To use WPS, the user stack needs to be moved out of this 8K space, allowing the system stack to move up closer to 0x40000000
out of the way of the WPS hardcoded buffers. Placing a call to disable_extra4k_at_link_time()
anywhere in your sketch does this. In this configuration, the system stack is about 6K bytes. If you are not using WPS, you get the whole 8K for the system stack. This comes at the expense of 4K of heap space. The user stack is defined in lower user data memory. The heap size is the resulting unused memory below 0x3FFFC000
.
When the system stack grows down below 0x3FFFE000
, you may see an HWDT or other weird crashes.
When WPS is used without disable_extra4k_at_link_time()
, you may see an HWDT or other weird crashes.
Using the 8K system stack model to take stack painting and check measurements without crashing
Assuming a 4K system stack, it looks like when do_global_ctors()
is called from init_done()
, it has 1376 bytes of the system stack already in use. That leaves only 2720 to handle do_global_ctors()
. The full MCVE needs 3324 to initialize. A total of 4700 bytes.
Edited: add clarification
interesting information... it feels initializations via global ctors imply potentially dangerous.
can't do_global_ctors()
's stack be assigned to cont one, or to another large enough block?
Or, if not that, could we implement something similar to stack protection check from gcc applied to global ctors function? At least for error reporting in more apparent manner than just triggering hwdt.

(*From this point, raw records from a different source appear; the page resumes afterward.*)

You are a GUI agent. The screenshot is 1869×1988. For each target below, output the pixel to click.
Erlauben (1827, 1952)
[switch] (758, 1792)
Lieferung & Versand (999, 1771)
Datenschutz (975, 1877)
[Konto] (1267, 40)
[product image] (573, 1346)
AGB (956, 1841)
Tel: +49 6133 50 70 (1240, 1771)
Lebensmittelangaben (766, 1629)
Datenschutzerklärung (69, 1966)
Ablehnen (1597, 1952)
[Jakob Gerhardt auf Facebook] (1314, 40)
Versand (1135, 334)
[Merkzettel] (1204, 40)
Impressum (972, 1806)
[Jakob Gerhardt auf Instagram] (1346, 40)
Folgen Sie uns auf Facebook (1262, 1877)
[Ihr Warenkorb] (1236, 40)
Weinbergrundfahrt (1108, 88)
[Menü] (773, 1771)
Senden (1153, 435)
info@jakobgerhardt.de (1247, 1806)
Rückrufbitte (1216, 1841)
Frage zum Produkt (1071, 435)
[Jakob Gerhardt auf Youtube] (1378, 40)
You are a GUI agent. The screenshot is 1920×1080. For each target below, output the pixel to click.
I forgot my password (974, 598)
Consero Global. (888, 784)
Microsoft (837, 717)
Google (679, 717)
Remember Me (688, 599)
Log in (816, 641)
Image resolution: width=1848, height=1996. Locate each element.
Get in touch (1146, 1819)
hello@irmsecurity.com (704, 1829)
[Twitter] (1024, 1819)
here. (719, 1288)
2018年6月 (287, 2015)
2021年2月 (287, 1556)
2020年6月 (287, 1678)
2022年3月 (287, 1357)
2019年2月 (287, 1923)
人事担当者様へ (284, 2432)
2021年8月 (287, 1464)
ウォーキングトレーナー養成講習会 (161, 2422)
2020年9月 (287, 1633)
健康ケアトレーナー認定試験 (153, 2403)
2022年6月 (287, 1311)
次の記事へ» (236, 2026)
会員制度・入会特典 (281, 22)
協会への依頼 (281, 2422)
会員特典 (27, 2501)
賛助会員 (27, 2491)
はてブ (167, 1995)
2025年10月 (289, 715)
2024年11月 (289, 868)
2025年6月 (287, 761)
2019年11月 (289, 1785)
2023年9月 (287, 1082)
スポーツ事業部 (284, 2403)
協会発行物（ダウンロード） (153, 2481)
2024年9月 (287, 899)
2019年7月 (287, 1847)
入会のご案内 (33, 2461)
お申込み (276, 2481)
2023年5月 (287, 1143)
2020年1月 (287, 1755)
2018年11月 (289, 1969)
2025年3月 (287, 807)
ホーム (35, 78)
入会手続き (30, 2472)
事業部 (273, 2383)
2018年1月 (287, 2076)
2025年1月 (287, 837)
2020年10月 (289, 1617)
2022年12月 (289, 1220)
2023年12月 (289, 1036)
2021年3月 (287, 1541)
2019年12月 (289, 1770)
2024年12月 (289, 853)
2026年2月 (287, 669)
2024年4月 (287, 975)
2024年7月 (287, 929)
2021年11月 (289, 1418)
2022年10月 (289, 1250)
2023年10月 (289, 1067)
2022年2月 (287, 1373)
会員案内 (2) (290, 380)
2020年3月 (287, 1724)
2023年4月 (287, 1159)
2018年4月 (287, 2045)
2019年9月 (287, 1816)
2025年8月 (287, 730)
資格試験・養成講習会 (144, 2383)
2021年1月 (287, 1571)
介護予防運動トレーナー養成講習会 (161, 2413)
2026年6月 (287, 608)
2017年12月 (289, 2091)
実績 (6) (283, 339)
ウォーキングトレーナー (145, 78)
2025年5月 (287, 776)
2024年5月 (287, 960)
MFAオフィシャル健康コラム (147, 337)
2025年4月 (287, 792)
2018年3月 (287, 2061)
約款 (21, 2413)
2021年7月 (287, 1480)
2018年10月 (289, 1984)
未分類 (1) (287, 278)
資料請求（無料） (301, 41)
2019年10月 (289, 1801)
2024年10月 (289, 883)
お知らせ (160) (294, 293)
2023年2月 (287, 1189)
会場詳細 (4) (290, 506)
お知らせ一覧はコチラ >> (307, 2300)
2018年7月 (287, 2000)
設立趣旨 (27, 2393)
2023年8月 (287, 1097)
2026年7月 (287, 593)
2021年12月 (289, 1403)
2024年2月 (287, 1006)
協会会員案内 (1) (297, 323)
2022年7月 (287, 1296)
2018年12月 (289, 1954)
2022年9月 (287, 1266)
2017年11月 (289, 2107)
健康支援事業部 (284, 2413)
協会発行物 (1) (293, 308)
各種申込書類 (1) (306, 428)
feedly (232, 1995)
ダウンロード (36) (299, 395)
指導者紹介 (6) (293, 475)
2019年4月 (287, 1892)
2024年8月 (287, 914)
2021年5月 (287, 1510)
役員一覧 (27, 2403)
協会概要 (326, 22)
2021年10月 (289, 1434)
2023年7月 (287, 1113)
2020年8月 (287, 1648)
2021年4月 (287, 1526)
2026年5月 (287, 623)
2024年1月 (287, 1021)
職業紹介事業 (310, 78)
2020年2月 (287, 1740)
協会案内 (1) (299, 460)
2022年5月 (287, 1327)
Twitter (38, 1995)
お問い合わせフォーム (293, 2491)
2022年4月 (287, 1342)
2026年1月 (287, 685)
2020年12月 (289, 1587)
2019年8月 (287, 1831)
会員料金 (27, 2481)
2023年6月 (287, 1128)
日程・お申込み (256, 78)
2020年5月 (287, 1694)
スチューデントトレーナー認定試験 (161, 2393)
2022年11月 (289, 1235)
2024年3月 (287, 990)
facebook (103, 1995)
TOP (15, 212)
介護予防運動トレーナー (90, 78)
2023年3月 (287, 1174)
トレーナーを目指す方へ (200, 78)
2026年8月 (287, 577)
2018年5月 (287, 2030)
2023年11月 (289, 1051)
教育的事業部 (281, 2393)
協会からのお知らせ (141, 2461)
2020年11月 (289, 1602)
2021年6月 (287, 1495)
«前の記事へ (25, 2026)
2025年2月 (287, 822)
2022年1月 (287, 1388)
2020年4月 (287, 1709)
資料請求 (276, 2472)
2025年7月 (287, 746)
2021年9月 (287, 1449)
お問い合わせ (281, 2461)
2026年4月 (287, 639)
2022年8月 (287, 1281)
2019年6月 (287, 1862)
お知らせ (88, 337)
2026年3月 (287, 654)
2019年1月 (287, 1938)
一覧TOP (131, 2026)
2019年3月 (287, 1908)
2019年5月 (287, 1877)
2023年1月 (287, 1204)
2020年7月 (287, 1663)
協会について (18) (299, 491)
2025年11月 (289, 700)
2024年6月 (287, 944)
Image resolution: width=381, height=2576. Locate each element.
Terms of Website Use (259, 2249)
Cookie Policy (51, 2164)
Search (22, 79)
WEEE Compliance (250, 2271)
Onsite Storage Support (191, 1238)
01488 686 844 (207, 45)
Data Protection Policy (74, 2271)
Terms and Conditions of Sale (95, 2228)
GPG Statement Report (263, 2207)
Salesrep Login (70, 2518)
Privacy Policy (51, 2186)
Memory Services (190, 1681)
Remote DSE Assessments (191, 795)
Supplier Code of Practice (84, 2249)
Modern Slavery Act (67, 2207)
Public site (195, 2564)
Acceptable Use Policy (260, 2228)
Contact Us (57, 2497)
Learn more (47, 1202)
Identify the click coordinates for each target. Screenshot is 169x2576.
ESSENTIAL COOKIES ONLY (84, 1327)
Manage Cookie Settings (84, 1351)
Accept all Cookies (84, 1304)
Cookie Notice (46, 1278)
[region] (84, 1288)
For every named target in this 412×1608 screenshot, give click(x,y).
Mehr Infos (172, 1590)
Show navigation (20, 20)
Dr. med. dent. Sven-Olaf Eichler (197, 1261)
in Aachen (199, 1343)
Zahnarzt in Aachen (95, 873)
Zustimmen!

Or, if not that, could we implement something similar to stack protection check from gcc applied to global ctors function? At least for error reporting in more apparent manner than just triggering hwdt.
I think it would be super-useful for any other unlucky guy hitting this sneaky issue!
btw even gcc4.8.2 (from our previous version 2.7.4) will still support a simple wrapper around string literal https://godbolt.org/z/8dav8P1rc
Thanks for the suggestion, I tested it and it works perfectly on older and newer versions. I will go for it!
can't
do_global_ctors()
's stack be assigned to cont one, or to another large enough block?
--- cores/esp8266/core_esp8266_main.cpp
+++ cores/esp8266/core_esp8266_main.cpp
@@ -305,9 +305,12 @@ void init_done() {
system_set_os_print(1);
gdb_init();
std::set_terminate(__unhandled_exception_cpp);
- do_global_ctors();
- esp_schedule();
+ ESP.resetHeap();
+ cont_run(g_pcont, &do_global_ctors);
ESP.setDramHeap();
+ if (cont_check(g_pcont) != 0)
+ panic();
+ esp_schedule();
}
/* This is the entry point of the application.
seems to resolve the problem. (but other side effects are unknown, any ideas?)
I think there are a few bumps.
At init_done()
there is no need for ESP.resetHeap()
. There is nothing to restore and would panic when multiple heaps are available. Also, with the call to ESP.resetHeap()
, you are calling a class that has not (yet) been initialized.
It is a little strange. When cont_run()
returns, the stack we are using may have been corrupted by the call to do_global_ctors()
; however, (if?) we do not need any of our local stack content, a direct call to postmortem can be made with enough stack space to process the panic.
Unfortunately, nothing will print. All the GPIO pins were reset during user_init()
. The TX pin was turned off.
One workaround would be to add a replacement resetPins()
extern "C" void resetPins() {
for (int pin = 0; pin <= 16; ++pin) {
if (1 == pin) {
continue;
}
if (!isFlashInterfacePin(pin))
pinMode(pin, INPUT);
}
}
to the sketch to keep the TX pin alive. Note, that the UART speed will default to 115200bps.
As long as the overflow doesn't exceed 8K, a configuration could be defined to detect that initializing global ctors overflowed the stack.
Edited to supply an alternative to get printf working and apply suggested changes (edited again to correct ==
to !=
)
void init_done() {
system_set_os_print(1);
gdb_init();
std::set_terminate(__unhandled_exception_cpp);
cont_run(g_pcont, &do_global_ctors);
if (cont_check(g_pcont) != 0) {
pinMode(1, SPECIAL);
panic();
}
esp_schedule();
ESP.setDramHeap();
}
I am not sure about the adverse side effects either. It is not clear to me how to create a proper solution. I assume it is inappropriate Arduino behavior to force serial on when that is not part of the sketch. Pin 1 could be wired up for some other function.